Unifier le paysage politique

Une réforme de la loi électorale est toujours envisageable dans le but de réduire le niveau de fragmentation politique à la source d’une série de coalitions gouvernementales fragiles. D’après les législateurs, cela n’impliquerait pas de modifier la Constitution rédigée en 2014, mais plutôt davantage de conflits politiques concernant les institutions en place, à une époque où la plupart des Tunisiens espèrent de tout cœur que les perspectives économiques s’amélioreront.

« Il y a beaucoup de groupes au sein du parlement, ce qui rend difficile la constitution d’un gouvernement, d’une coalition solide », a soutenu M. El Jammali. « Nous devons sérieusement prendre en compte la possibilité de modifier la loi électorale ».

Même si l’Ennahdha représente le parti le plus important depuis 2011, il est resté en dehors du gouvernement une majeure partie de ces dix dernières années.

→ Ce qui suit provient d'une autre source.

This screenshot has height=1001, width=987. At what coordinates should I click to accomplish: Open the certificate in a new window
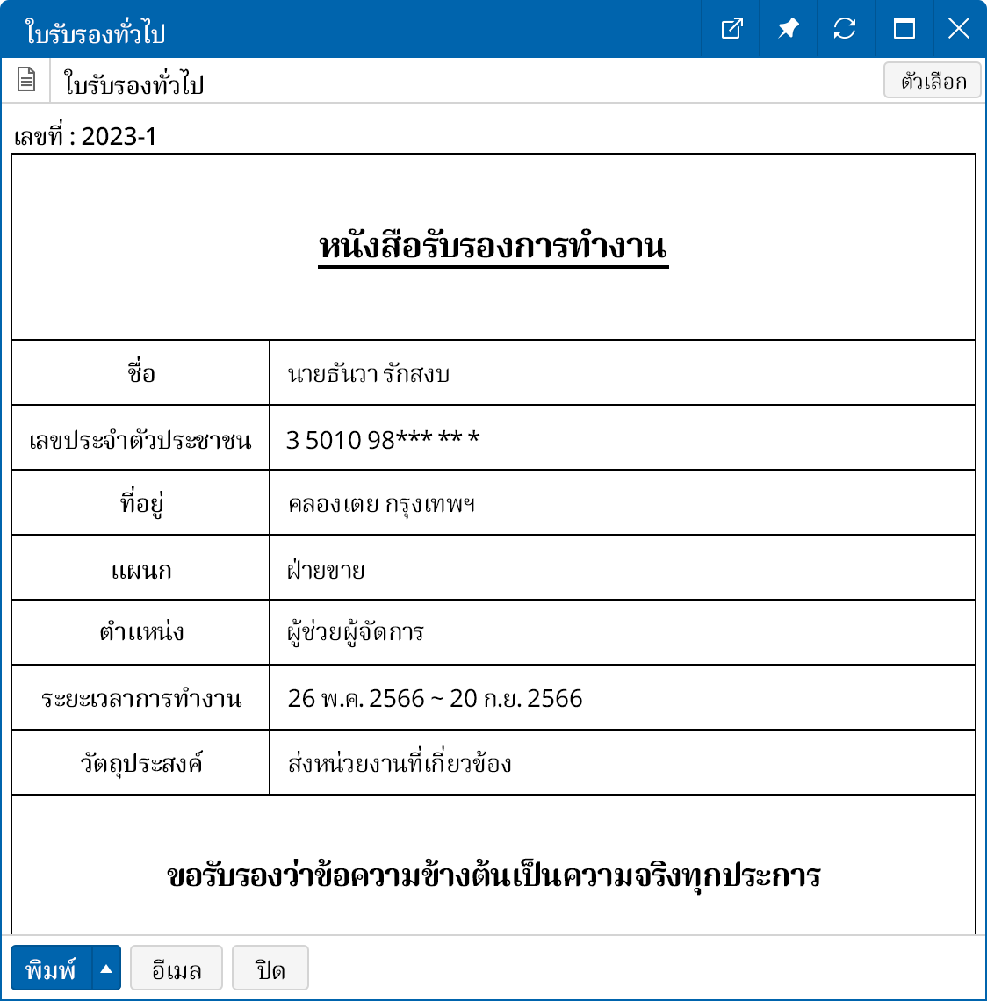click(x=731, y=29)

Parallèlement, il connaît une baisse constante de soutien, occupant seulement 24 % des sièges du parlement en 2019, par rapport à 32 % en 2014 et 41 % en 2011.

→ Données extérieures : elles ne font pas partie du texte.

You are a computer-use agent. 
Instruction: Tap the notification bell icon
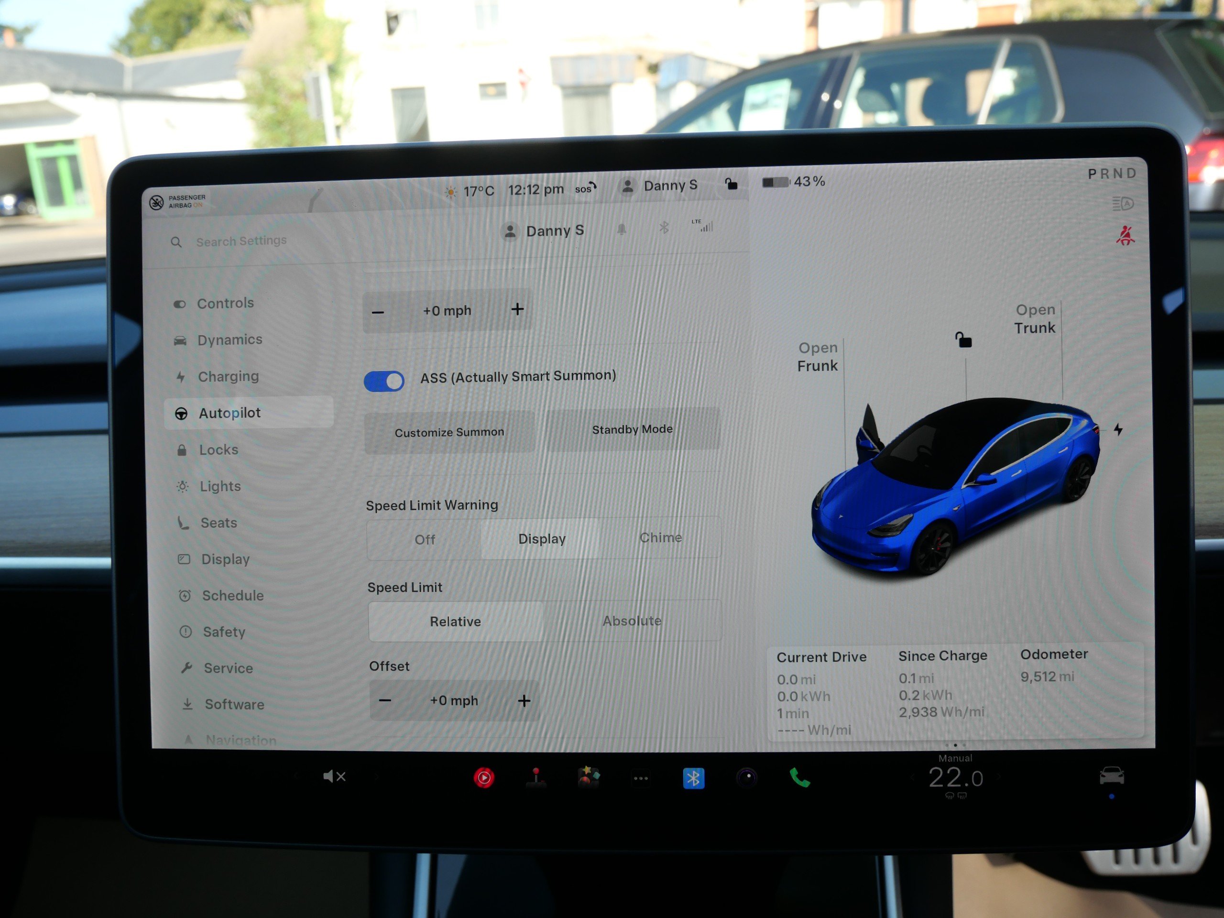(621, 229)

« Nous n’avons pas de ministre, mais pour le bien du pays, nous choisissons de soutenir ce gouvernement », a indiqué le politique tunisien.

La corruption encore très présente

La corruption, les difficultés économiques, les inégalités et le taux élevé de chômage ont agi comme catalyseurs du Printemps arabe. De ce fait, la persistance de bon nombre de ces problèmes a soulevé plusieurs inquiétudes selon lesquelles le soutien public pour un retour à l’autocratie pourrait augmenter, comme en témoigne la situation en Égypte. Un risque reconnu par M. El Jammali, bien que ce dernier ait foi dans le fait que les Tunisiens ne perdront pas espoir.

« Une croissance économique solide. Voilà ce qui nous aidera à surmonter les défis sociaux et la nostalgie dictatoriale », a-t-il poursuivi.

« Les Tunisiens perçoivent la différence entre la dictature et la démocratie. À l’heure actuelle, ils se rendent compte qu’ils ont voix au chapitre, qu’ils peuvent s’exprimer, sans craindre de finir derrière les barreaux. C’est quelque chose de précieux. Je ne pense pas que nous retournerons en arrière ».

Entre-temps, le législateur appelle les dirigeants européens à maintenir leur soutien économique et politique à la Tunisie.

« Si – Dieu nous en garde – la situation tourne à l’échec, les répercussions entraînées à travers la région seraient néfastes. L’Europe doit protéger la démocratie tunisienne et continuer à nous soutenir ».

Alors que le Printemps arabe s’est révélé être une lueur d’espoir trompeuse dans beaucoup de pays, la Tunisie est parvenue à tirer le mieux son épingle du jeu, malgré les difficultés économiques actuelles.

« Par rapport à d’autres pays, nous sommes les seuls survivants. Historiquement parlant, la lumière a toujours brillé sur la Tunisie », a conclu Naoufel El Jammali.